Son Drh l’a immédiatement licencié pour faute grave, mais peut être que ce
salarié qui avait droit contractuellement semble- t -il à une pause, avait déjà
quelques manquements à son passif ? Les conseillers trancheront notamment cette
question : une photo volée est- elle une preuve recevable en
justice ?
Personne ne doute de l’utilité de la justice prud’homale,
unique dans le monde sur ce modèle, sauf quand on est condamné à payer ou que
l’on a gagné mais pas assez.
J’évoquais le bénévolat des juges prud’homaux qui reçoivent
quelques euros par heure comme défraiement, en passant beaucoup de temps à préparer
les audiences, à entendre les parties puis examiner les pièces versées aux
débats et examinées contradictoirement, et à discuter entre eux pour délibérer
c’est- à -dire rendre un jugement.
En matière de
bénévolat le cas de Mme Ségolène Royal a été mis sur le tapis et surtout entre
les mains blanches et expertes du parquet national financier (le même que pour
M. Fillon qui comparait prochainement devant le tribunal correctionnel pour
l’emploi fictif ou non de Pénélope son épouse). La justice pénale va enquêter.
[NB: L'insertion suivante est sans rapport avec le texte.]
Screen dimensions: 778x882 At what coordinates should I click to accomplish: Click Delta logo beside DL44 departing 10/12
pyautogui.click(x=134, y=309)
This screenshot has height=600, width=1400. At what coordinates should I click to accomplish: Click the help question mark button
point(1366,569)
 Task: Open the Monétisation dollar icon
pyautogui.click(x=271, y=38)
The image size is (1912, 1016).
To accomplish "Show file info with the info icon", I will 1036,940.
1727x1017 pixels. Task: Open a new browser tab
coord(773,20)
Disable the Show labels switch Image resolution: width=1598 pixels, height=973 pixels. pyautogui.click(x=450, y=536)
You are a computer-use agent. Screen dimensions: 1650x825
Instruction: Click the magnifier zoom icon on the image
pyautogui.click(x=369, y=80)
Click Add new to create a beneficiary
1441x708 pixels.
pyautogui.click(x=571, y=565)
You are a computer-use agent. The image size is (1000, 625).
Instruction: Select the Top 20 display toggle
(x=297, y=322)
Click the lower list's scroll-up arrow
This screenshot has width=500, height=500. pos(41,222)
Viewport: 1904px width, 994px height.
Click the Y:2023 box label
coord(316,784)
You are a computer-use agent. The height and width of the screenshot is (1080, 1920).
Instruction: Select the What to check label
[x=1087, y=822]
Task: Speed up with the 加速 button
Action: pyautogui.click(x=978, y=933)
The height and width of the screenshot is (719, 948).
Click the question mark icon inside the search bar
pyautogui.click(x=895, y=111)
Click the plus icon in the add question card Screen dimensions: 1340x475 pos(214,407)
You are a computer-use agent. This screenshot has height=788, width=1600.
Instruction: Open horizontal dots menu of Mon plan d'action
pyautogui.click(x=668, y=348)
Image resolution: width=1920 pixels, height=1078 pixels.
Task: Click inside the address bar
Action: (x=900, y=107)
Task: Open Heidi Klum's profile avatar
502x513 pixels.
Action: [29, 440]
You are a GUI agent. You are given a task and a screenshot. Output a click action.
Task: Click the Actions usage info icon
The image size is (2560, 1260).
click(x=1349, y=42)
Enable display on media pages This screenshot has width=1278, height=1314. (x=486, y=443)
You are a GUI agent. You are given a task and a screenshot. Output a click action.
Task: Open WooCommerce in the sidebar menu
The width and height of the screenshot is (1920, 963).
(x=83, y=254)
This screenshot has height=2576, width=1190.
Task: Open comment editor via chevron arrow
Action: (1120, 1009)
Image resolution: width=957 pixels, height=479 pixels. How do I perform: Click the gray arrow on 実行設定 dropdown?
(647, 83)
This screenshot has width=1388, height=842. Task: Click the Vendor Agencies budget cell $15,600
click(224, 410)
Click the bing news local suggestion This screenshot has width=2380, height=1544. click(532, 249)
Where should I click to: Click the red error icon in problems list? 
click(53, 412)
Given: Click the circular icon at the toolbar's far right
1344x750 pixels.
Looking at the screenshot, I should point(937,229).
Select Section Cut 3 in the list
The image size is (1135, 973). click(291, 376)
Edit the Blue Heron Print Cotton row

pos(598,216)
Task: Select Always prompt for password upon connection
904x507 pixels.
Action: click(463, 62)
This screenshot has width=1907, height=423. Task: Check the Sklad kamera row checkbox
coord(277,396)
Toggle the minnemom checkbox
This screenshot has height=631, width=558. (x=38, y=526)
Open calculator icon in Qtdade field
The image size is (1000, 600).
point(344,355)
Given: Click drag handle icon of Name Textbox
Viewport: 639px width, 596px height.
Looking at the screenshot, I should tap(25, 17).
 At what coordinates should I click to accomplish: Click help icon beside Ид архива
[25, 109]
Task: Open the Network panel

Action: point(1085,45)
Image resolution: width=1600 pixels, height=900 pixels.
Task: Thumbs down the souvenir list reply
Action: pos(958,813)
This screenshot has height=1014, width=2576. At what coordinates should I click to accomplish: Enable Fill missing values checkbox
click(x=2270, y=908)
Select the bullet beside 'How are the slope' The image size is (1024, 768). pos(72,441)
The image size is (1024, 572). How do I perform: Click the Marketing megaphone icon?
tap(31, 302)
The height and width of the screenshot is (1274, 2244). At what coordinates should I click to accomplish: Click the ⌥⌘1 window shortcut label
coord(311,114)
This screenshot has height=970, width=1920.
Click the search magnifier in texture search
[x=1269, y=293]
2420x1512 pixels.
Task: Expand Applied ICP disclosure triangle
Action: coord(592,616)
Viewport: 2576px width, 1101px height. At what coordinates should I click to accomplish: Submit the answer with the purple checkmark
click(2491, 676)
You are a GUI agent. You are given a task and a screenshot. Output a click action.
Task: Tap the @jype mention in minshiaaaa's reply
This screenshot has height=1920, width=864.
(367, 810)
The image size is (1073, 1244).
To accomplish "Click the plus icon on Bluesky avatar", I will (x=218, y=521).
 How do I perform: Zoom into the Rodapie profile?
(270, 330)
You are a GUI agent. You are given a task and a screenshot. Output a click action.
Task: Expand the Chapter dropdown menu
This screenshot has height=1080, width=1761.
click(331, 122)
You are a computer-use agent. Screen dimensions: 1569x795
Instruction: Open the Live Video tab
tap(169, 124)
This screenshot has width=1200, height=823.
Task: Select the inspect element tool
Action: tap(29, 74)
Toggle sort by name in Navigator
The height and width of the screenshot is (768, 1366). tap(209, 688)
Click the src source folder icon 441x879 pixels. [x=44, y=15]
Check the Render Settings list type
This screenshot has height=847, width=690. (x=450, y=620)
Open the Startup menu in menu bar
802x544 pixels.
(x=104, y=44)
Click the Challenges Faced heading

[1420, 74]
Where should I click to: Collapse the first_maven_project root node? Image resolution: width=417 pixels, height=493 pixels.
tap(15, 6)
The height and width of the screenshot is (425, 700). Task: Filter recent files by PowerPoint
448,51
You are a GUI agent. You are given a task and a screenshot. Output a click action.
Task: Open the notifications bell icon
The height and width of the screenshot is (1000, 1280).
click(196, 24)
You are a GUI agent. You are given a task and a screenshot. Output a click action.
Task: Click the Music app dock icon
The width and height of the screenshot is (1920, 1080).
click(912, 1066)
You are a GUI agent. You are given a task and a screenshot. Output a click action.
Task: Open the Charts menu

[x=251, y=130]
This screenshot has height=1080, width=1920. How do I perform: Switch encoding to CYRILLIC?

Madame Royal crie à la victime, qu’on veut l’empêcher de
s’exprimer politiquement et qu’elle a bien exercé gratuitement ses fonctions
d’ambassadrice auprès des pôles nord et sud. Dans cette mission il ne faut pas
perdre ses sens ni le devoir de réserve. Madame Royal aussi était bénévole mais
avec un tarif qui n’est pas celui des conseillers prud’homme en percevant
quelques milliers d’euros par an comme frais, et travaillait avec l’aide de trois
collaborateurs. Tout le monde recevant de l’argent public. C’est donc le
contribuable qui paie et il me parait normal qu’elle justifie des fonds
qu’elle a reçus. Madame Royal va devoir s’expliquer comme tout quidam, comme un
pingouin de base, ce qui pour un haut fonctionnaire peut être
retraitée ? députée, ministre,
présidente de région, vedette des médias et appelée selon elle aux plus hautes
fonctions, lui fait un choc. La justice
appréciera pour l’instant la présomption d’innocence s’impose.
Ce qui me frappe mais je le savais, c’est que conformément
aux usages immémoriaux de la république, l’exécutif puisse nommer comme ambassadeur ou préfet ou
à toute autre fonction prestigieuse publique qui il veut, amis ou ceux qu’il
faut recaser voire apprivoiser ou contenir. Je l’annonce je suis disponible. Mais
puisqu’on veut tout réformer et instaurer l’égalité surtout du mérite, que l’on
supprime cette anomalie d’ancien régime qui est un privilège pour ceux qui en
bénéficie.
La justice est sur tous les fronts. Qu’elle continue. Comme
quoi on peut relier ce qui apparait disparate.